▸ WORK TO BE COMPLETED: Reproduce, word for word, the stretch of the Jersey calf fly-control thread below from "We just found" through "fit a calf.".

▸ TEXT SECTION:
# Natural Fly Control on Jersey Calf



## hollycow (Jul 24, 2011)

Hi there,

Great forum!  Glad I found it.

I recently purchased a one-month old female Jersey calf from a local farm.  She seems very healthy.  She is my first cow and will be a house cow later on.  I have her in a small pen with a makeshift hutch that she loves.  

Is there anything I can put on her for fly control that is natural?  Flies are zooming straight towards her and they even annoy me when I give her the bottle.  I put a natural spray on my dogs with essential oils.  Can I try that on her?  I use commercial fly spray on my goat and my minis (horse and donkey) but I want to be  more organic with the cow.  

Thanks!


----------



## Goatherd (Jul 24, 2011)

> She is my first cow and will be a house cow later on.


I don't have cows so I can't offer you any advice on the fly issue.  What I would like to know...what does "house cow" mean?  I have an image, but surely it can't be right!


----------



## hollycow (Jul 24, 2011)

Ha sorry!  I meant family cow: milk and butter and cheese just for us.


----------



## elevan (Jul 24, 2011)

I would try the essential oil blend you already use on your dogs.  Just watch for skin irritations...but I'm betting you'll be just fine.


----------



## hollycow (Jul 25, 2011)

I tried it and so far so good.


----------



## Lothiriel (Jul 25, 2011)

We make our own fly spray. Here's the recipe, all in a 32 oz spray bottle...

3/4 c vegetable oil
1/4 c apple cider vinegar
squirt of dish soap
40 drops citronella EO
30 dr lemongrass
20 dr camphor
20 dr cedarwood
15 dr clove

It works great. We put it on both our cow and the calf. It smells really good too.


----------



## 5Jerseygirls (Jul 30, 2011)

I use whup a bug and fly masks for cows from Jeffers. It makes 3 gallons. Just put it in a spray bottle and put it on 2-3 times a day. I even use it on myself. 

The fly masks are awesome and the cows absolutely love them. They don't have calf sizes this year so that wont help you. The calf will need to be around 300 lbs before the cow mask will fit. Hope that helps


----------



## Lothiriel (Aug 2, 2011)

We just found out that neem oil works really good too. The only problem is that is smells like garlic and peanut butter...


----------



## saplin (Aug 3, 2011)

Jeffers Livestock has great cow fly masks at $7.95, $6.95 if you buy 6 or more.... 

Great instructions on how to fit a calf.


----------

▸ SOURCE EXCERPT:
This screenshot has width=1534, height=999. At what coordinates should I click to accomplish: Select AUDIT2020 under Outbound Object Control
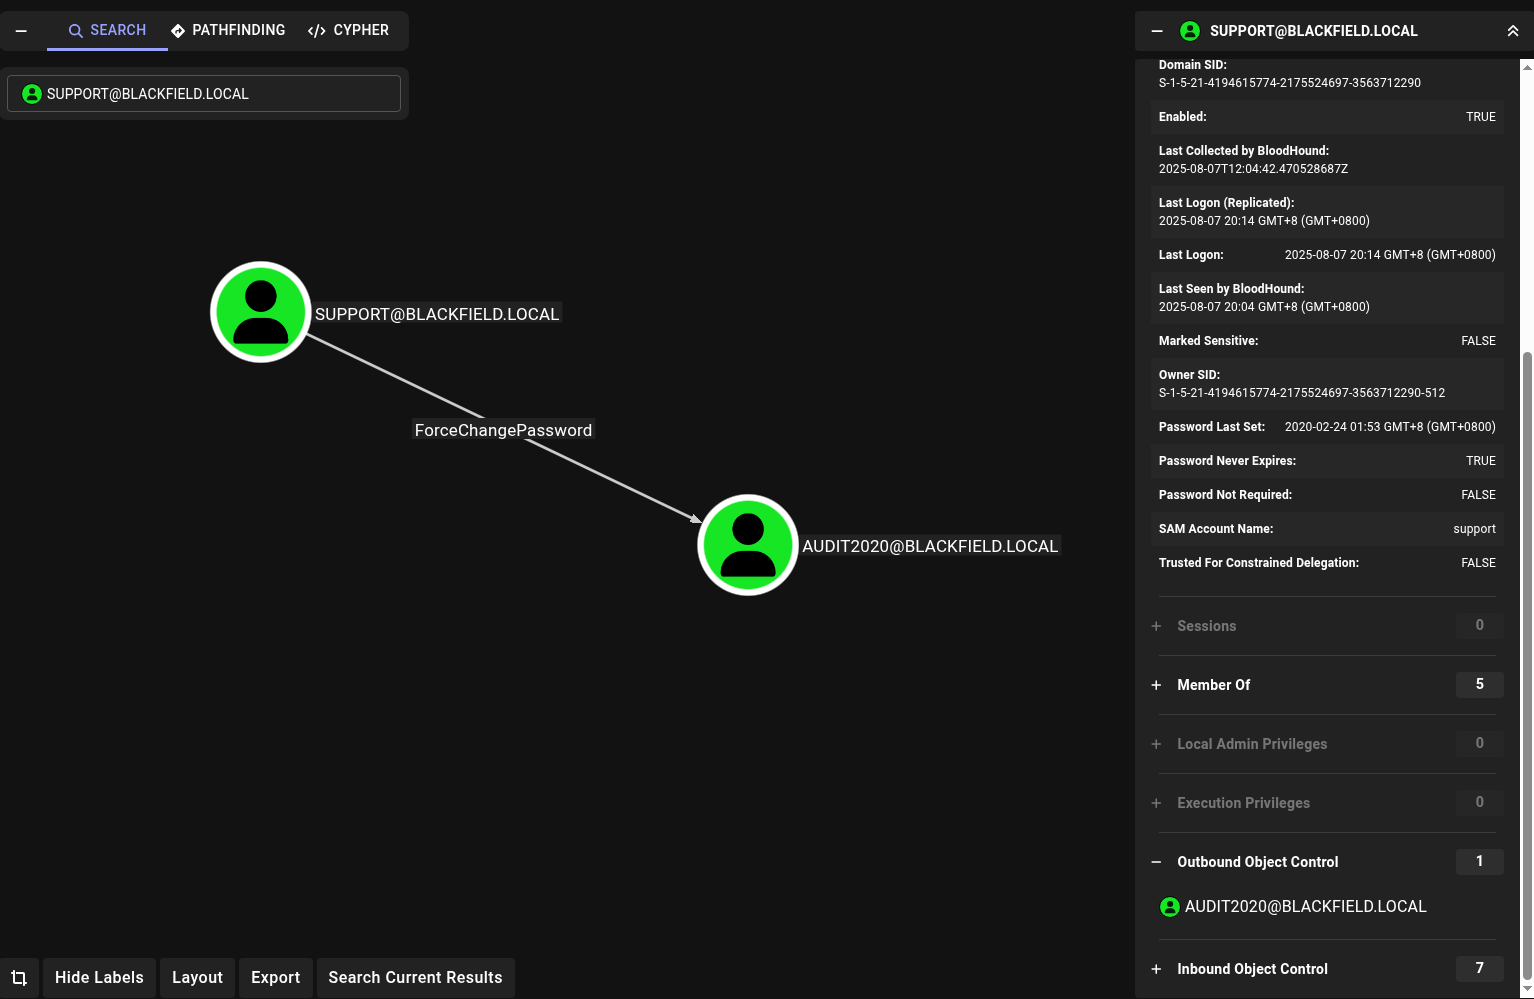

▸ RESPONSE TO THE EXERCISE:
We just found out that neem oil works really good too. The only problem is that is smells like garlic and peanut butter...


----------



## saplin (Aug 3, 2011)

Jeffers Livestock has great cow fly masks at $7.95, $6.95 if you buy 6 or more.... 

Great instructions on how to fit a calf.